AGRICOLTURA. Assolatte denuncia l’accanimento dell’Ue contro l’Italia

Oggi Assolatte ha espresso alla Commissione Agricoltura della Camera le aspettative dell’industria lattiero-casearia italiana sull’health check della PAC, la Politica Agricola Comune. In merito al regime delle quote latte Assolatte ha dichiarato che "è veramente paradossale che un Paese la cui produzione copre solo il 58% del fabbisogno di latte sia costretto ancora oggi a pagare multe per aver munto in eccesso, nel mentre la quota complessiva Ue non viene raggiunta e tutto il mondo chiede più latte".

Assolatte ha pertanto chiesto che i prossimi aumenti di quota siano correlati alle effettive necessità dei singoli Paesi e che comunque venga riconosciuto all’Italia già dalla prossima campagna tutto l’aumento del 5% che la Commissione vuole scaglionare in 5 periodi.
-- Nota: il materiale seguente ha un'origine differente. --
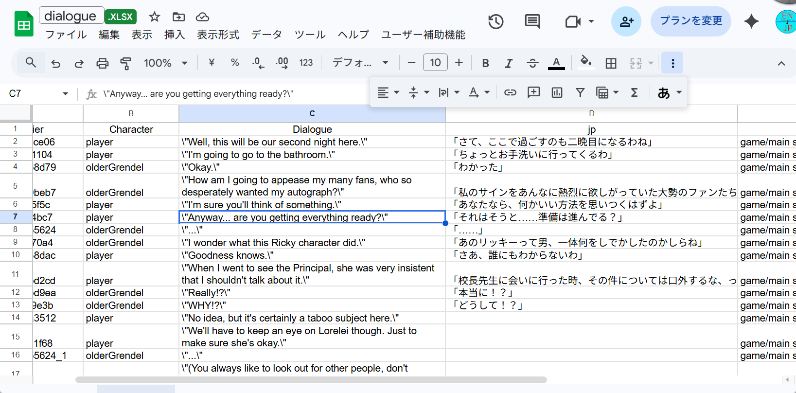This screenshot has height=393, width=796.
Task: Click the functions sigma icon
Action: 634,92
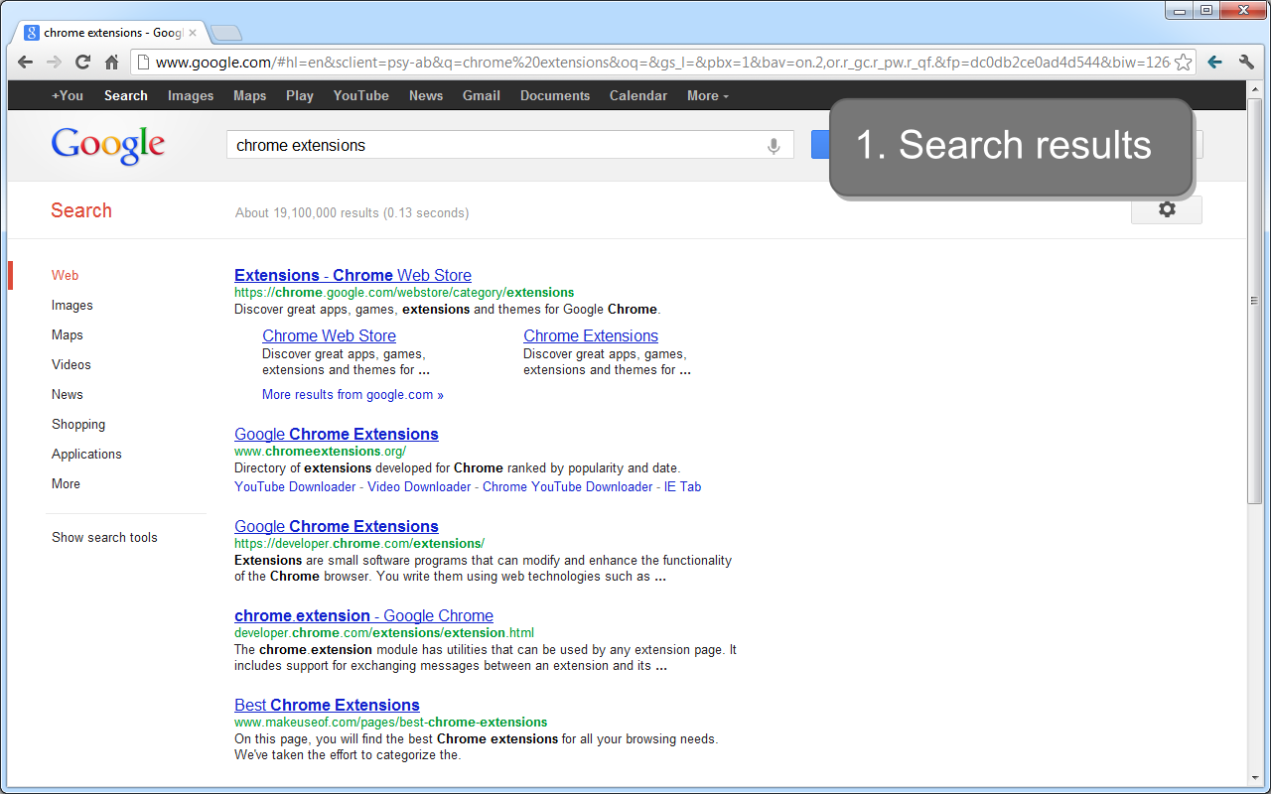Open search settings gear button
This screenshot has width=1271, height=794.
coord(1167,209)
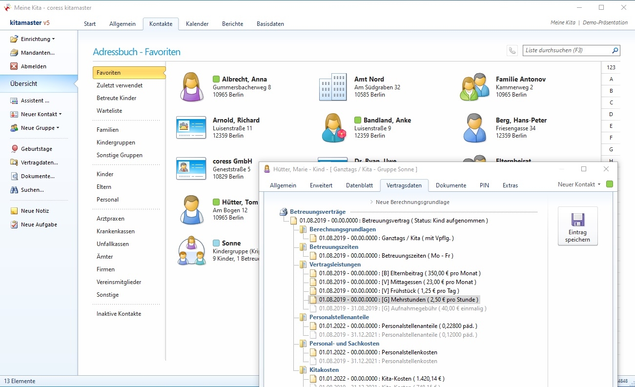Click the Eintrag speichern floppy disk
This screenshot has height=387, width=635.
click(577, 220)
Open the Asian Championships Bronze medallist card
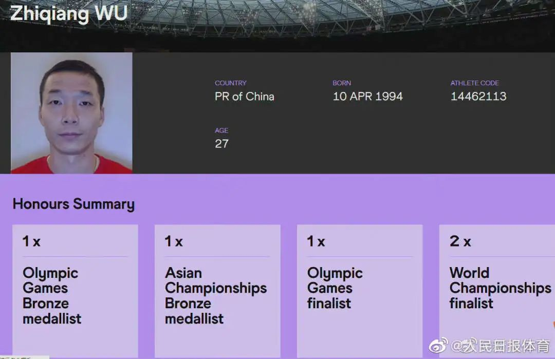Screen dimensions: 555x359 217,290
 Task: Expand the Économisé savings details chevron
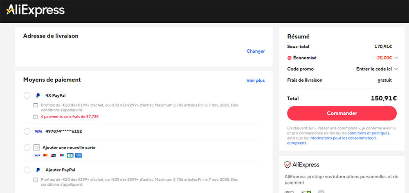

Inoltre va attuata immediatamente la compensazione a livello UE, in modo che nessuno sia chiamato a pagare multe se il plafond comunitario complessivo non viene superato. L’industria casearia italiana ha denunciato, infine, un accanimento particolare dell’esecutivo comunitario contro l’Italia, dal momento che a Bruxelles si intende abolire da subito l’ammasso privato dei formaggi, nel mentre si lascia in vita quello del burro. "E’ ora che la Commissione UE dimostri con i fatti che ha a cuore la tutela e la valorizzazione delle produzioni di qualità – commenta l’Assolatte – dal momento che dalle sue proposte traspare maggiore attenzione per le commodities che per i prodotti DOP".